━━ DOCUMENT PASSAGE

Surprise! (or not)
I know this is a bit of inside baseball for those of you not in healthcare, but in the nursing world it's a fairly hot subject. In 2004 Califonia, pushed hard by the California Nurses Association, became the first state in the nation (and the second jurisdiction in the world, following Victoria, Australia) to implement minimum ratios of nurses to patients. Understandably, the hospital industry, abetted by the non-union nursing associations, has fought hard to keep this idea from spreading. Now a new study is out that supports the validity of ratios to improve patient survival, nurse satisfaction and quality of care.
In the extended entry is a report cross posted from the nursing site
allnurses.com
The new study is by well-known researcher Linda Aiken and is a three-state study that looked at patient safety, nurse satisfaction and quality of care as rated by both staff nurses and management nurses. Here's the lede of a report from Health Leaders Media, which can be read in its entirety here: http://www.healthleadersmedia.com/...
If California's mandatory nurse-patient ratios had been in effect in Pennsylvania and New Jersey hospitals in 2006, those states would have seen 10.6% and 13.9% fewer deaths among general surgical patients, according to a Pennsylvania researcher's analysis.
That equated to 468 lives that might have been saved, says Linda Aiken, director of the Center for Health Outcomes and Policy Research at the University of Pennsylvania School of Nursing and the study's lead author.
Her report was published in the journal Health Services Research, and is considered the first comprehensive evaluation of California's controversial 2004 nurse staffing ratio mandate and may inform decisions in 18 other states that are considering lowering their nurse-staff ratios, such as Massachusetts, Minnesota, and Illinois.
Aiken's study received funding support from the Robert Wood Johnson Foundation and the National Institute of Nursing Research at the National Institutes of Health.
There's a lot more good information in that article linked above. I highly recommend reading it. And for those who want more detail, the original study can be found here:
http://www.nationalnursesunited.org/...

━━━━
━━ MATERIAL SUPPLIED

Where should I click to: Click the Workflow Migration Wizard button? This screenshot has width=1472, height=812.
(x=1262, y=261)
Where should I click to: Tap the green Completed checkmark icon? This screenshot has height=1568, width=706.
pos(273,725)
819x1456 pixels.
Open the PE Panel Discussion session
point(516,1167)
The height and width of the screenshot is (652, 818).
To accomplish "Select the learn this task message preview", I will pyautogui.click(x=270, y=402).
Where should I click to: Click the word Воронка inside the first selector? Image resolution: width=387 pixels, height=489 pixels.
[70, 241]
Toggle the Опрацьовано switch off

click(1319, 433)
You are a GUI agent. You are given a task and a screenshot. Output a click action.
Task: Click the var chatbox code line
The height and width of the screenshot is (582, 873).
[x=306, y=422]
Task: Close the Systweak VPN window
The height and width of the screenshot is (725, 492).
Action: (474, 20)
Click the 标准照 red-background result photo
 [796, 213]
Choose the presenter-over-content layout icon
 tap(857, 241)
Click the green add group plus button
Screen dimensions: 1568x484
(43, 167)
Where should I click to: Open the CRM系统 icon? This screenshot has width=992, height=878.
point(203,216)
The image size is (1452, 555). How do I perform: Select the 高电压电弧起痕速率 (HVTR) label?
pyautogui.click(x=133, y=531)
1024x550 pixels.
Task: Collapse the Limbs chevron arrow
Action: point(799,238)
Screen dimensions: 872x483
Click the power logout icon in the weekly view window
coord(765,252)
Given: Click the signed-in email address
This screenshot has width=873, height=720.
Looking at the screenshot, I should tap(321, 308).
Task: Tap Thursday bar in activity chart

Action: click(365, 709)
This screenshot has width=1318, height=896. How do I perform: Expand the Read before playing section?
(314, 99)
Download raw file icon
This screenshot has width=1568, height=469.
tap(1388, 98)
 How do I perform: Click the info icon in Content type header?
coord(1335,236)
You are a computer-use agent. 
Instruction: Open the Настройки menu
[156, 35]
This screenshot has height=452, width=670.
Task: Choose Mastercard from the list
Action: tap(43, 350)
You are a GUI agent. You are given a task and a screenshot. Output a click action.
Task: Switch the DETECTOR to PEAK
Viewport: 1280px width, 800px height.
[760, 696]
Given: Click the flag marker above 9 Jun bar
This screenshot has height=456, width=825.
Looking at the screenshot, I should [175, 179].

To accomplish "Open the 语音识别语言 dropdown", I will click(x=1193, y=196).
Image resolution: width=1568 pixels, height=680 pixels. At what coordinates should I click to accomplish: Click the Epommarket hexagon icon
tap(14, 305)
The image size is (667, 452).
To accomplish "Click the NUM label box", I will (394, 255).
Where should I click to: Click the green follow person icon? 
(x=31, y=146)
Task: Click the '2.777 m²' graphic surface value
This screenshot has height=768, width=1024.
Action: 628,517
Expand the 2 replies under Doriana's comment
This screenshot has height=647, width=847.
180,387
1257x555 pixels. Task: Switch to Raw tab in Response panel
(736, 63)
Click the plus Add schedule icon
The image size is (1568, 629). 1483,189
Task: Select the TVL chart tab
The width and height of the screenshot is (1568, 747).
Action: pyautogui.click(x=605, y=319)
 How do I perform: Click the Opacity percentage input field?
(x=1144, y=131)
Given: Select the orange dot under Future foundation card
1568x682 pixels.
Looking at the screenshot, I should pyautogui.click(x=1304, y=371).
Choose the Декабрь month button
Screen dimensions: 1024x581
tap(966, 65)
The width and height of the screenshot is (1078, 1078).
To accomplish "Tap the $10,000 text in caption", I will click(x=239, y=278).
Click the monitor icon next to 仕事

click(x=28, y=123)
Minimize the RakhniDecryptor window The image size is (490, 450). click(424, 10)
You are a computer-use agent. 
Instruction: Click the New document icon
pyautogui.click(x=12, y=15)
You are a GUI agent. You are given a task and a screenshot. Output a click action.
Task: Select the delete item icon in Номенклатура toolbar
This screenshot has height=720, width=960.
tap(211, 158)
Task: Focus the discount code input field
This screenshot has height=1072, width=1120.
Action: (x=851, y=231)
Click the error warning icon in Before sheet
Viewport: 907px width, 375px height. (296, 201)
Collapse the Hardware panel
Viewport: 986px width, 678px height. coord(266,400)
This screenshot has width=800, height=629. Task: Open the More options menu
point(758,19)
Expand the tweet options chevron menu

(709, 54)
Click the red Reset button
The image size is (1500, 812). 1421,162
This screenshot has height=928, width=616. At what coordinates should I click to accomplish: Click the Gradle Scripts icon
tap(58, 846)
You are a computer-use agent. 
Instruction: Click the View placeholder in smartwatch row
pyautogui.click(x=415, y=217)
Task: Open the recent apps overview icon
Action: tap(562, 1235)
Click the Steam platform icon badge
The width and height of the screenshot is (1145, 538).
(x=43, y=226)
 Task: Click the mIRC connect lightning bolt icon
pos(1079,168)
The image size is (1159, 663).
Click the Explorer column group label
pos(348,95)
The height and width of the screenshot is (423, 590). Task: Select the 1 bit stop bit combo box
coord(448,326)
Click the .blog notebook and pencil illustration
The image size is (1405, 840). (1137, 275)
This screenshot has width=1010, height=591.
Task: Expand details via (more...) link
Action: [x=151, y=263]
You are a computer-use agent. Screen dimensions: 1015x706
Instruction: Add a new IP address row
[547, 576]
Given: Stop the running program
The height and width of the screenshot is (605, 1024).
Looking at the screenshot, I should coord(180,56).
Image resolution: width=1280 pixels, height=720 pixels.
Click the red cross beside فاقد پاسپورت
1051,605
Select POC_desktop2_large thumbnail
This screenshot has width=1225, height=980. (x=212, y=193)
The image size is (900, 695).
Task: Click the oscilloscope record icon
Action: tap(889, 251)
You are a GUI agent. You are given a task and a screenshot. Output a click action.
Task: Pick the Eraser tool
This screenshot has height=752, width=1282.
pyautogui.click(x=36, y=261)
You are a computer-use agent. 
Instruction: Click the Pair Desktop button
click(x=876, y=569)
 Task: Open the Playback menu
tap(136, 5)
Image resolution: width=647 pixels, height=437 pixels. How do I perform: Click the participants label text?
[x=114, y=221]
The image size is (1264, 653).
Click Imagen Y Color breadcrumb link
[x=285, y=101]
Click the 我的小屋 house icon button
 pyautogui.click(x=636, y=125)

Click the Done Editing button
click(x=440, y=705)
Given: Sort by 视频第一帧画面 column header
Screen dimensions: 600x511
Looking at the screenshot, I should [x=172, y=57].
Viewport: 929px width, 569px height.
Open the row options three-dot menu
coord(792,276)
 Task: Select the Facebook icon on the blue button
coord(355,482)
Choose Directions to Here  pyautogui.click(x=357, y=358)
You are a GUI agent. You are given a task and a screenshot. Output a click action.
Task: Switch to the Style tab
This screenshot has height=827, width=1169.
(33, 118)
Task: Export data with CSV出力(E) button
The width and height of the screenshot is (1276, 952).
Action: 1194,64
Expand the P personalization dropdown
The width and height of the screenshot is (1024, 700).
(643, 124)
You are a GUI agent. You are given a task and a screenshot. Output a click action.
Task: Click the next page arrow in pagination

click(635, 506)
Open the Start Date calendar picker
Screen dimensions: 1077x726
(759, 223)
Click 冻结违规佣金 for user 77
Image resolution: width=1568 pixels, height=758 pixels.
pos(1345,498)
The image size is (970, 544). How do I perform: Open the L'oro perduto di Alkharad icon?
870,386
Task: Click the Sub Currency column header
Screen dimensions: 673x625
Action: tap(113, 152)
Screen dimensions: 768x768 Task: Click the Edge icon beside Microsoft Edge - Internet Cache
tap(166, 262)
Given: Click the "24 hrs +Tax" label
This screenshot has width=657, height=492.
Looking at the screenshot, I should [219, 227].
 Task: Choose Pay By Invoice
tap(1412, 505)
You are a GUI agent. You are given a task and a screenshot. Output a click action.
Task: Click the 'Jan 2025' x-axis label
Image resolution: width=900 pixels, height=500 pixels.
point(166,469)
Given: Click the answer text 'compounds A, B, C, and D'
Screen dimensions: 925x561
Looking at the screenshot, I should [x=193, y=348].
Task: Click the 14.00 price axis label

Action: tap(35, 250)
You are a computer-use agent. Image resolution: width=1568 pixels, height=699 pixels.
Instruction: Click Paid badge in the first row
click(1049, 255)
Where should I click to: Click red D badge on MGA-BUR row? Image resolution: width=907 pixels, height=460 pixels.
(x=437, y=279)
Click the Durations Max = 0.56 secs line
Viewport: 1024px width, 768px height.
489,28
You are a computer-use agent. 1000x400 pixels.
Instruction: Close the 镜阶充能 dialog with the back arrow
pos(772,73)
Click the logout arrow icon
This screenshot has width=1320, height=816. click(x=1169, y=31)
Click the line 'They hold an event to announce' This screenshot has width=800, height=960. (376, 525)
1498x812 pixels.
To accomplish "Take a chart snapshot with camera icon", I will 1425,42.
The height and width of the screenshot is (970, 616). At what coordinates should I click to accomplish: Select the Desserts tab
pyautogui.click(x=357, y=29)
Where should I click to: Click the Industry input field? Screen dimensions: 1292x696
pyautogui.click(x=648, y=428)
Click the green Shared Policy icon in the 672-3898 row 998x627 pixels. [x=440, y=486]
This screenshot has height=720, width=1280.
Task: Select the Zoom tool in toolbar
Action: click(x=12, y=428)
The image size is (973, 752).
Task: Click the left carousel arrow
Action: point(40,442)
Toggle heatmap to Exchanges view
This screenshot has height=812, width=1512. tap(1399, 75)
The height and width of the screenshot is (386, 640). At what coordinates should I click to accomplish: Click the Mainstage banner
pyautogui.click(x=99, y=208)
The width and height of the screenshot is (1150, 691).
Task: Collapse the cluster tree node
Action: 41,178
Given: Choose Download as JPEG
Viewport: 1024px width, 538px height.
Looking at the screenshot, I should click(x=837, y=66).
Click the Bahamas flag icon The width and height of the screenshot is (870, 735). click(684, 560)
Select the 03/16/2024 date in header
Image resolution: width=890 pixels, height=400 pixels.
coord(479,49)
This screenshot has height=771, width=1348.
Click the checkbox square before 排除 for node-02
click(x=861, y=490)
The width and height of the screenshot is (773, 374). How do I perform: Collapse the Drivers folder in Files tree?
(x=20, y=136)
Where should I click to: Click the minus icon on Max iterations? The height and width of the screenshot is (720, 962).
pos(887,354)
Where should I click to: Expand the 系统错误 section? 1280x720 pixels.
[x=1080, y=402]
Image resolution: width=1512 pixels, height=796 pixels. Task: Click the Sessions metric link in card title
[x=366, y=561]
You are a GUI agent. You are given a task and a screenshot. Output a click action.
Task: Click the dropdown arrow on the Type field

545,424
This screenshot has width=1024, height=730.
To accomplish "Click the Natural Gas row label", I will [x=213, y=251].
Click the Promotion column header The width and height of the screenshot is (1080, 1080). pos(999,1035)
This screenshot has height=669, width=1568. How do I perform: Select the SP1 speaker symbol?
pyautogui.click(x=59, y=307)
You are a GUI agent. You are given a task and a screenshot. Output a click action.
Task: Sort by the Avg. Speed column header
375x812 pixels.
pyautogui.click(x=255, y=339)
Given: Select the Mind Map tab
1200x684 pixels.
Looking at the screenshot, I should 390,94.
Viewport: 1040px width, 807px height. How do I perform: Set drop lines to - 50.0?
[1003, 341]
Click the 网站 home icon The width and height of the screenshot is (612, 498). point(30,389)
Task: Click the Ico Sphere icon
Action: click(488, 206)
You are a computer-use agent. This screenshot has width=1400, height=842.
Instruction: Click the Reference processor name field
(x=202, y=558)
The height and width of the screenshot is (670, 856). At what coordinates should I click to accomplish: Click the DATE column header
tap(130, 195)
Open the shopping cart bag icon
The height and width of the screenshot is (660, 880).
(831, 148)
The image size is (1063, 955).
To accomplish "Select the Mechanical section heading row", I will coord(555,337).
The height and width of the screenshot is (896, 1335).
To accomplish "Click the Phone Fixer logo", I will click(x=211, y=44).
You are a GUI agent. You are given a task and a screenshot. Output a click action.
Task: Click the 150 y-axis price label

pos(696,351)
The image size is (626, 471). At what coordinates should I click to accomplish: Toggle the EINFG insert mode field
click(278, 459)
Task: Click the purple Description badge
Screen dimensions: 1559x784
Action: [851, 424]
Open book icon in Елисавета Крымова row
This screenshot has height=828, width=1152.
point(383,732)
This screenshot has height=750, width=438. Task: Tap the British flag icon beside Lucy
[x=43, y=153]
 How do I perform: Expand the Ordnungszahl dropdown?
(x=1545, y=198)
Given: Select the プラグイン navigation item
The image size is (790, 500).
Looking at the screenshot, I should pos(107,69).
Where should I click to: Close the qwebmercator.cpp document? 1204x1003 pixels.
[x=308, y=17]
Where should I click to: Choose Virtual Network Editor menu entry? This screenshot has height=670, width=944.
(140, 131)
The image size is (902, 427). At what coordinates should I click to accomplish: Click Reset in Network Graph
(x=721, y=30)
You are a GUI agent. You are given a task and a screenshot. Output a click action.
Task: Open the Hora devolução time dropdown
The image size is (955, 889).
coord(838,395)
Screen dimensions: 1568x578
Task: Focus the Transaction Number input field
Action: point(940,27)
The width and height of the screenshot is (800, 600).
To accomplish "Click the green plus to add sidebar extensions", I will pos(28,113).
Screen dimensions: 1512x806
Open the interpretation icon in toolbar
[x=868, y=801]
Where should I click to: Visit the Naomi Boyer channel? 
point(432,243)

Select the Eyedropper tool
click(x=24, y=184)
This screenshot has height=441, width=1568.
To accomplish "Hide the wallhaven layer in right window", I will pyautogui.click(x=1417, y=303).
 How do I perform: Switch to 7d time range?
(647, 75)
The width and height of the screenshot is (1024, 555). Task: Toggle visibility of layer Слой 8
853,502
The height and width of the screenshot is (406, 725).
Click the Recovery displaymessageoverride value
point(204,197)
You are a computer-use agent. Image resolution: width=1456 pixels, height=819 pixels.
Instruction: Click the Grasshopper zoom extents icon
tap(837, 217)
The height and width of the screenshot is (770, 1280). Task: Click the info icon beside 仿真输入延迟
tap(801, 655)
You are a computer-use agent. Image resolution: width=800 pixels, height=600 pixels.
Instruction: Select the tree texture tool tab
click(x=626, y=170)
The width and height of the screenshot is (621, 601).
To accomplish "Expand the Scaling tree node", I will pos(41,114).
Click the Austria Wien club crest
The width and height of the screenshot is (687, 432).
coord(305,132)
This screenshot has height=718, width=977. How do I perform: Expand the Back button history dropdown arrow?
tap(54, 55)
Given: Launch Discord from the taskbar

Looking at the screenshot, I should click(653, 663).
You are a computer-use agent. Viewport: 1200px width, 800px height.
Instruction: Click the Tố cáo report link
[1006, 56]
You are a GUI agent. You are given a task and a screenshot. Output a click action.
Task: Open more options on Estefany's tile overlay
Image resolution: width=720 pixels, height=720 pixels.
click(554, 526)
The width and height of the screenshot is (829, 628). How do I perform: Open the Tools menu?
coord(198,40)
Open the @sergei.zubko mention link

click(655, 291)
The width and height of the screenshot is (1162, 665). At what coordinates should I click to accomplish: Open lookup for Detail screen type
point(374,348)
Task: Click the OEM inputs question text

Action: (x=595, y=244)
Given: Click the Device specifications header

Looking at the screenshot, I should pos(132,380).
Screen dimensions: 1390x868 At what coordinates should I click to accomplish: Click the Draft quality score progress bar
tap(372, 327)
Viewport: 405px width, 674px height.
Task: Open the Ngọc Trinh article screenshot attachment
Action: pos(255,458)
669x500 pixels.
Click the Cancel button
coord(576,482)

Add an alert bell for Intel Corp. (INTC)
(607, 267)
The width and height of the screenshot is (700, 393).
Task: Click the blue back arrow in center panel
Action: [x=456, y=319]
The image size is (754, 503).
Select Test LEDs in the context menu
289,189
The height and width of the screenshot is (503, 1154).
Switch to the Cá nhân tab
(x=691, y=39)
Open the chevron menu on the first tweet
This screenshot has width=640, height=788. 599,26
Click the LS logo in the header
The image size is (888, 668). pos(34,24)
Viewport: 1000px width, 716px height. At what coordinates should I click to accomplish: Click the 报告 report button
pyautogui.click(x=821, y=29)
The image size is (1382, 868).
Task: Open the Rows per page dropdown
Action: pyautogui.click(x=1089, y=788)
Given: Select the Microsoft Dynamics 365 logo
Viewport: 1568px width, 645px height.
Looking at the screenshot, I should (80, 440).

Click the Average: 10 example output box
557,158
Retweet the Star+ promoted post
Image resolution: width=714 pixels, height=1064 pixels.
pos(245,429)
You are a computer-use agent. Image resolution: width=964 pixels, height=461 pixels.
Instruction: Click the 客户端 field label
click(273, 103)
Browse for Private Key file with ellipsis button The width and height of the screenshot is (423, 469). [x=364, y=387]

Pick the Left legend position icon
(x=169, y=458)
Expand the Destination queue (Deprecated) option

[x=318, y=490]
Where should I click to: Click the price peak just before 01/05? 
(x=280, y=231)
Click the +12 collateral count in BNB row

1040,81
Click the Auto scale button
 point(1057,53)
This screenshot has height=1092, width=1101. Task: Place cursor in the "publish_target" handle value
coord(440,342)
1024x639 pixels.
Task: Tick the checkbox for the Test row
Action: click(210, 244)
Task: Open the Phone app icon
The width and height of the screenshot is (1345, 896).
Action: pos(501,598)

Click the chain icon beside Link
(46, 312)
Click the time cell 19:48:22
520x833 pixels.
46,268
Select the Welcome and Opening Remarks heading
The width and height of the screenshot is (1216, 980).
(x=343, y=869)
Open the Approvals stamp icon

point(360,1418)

━━━━

■ PROMPT 1
List every U.S. state named in the nurse staffing post.
■ PROMPT 2
Copy the nurse staffing post from "In the extended" to "Pennsylvania researcher's analysis.", swapping "mandatory" for "required".

■ TASK SOLUTION 1
California, Pennsylvania, New Jersey, Massachusetts, Minnesota, Illinois

■ TASK SOLUTION 2
In the extended entry is a report cross posted from the nursing site
allnurses.com
The new study is by well-known researcher Linda Aiken and is a three-state study that looked at patient safety, nurse satisfaction and quality of care as rated by both staff nurses and management nurses. Here's the lede of a report from Health Leaders Media, which can be read in its entirety here: http://www.healthleadersmedia.com/...
If California's required nurse-patient ratios had been in effect in Pennsylvania and New Jersey hospitals in 2006, those states would have seen 10.6% and 13.9% fewer deaths among general surgical patients, according to a Pennsylvania researcher's analysis.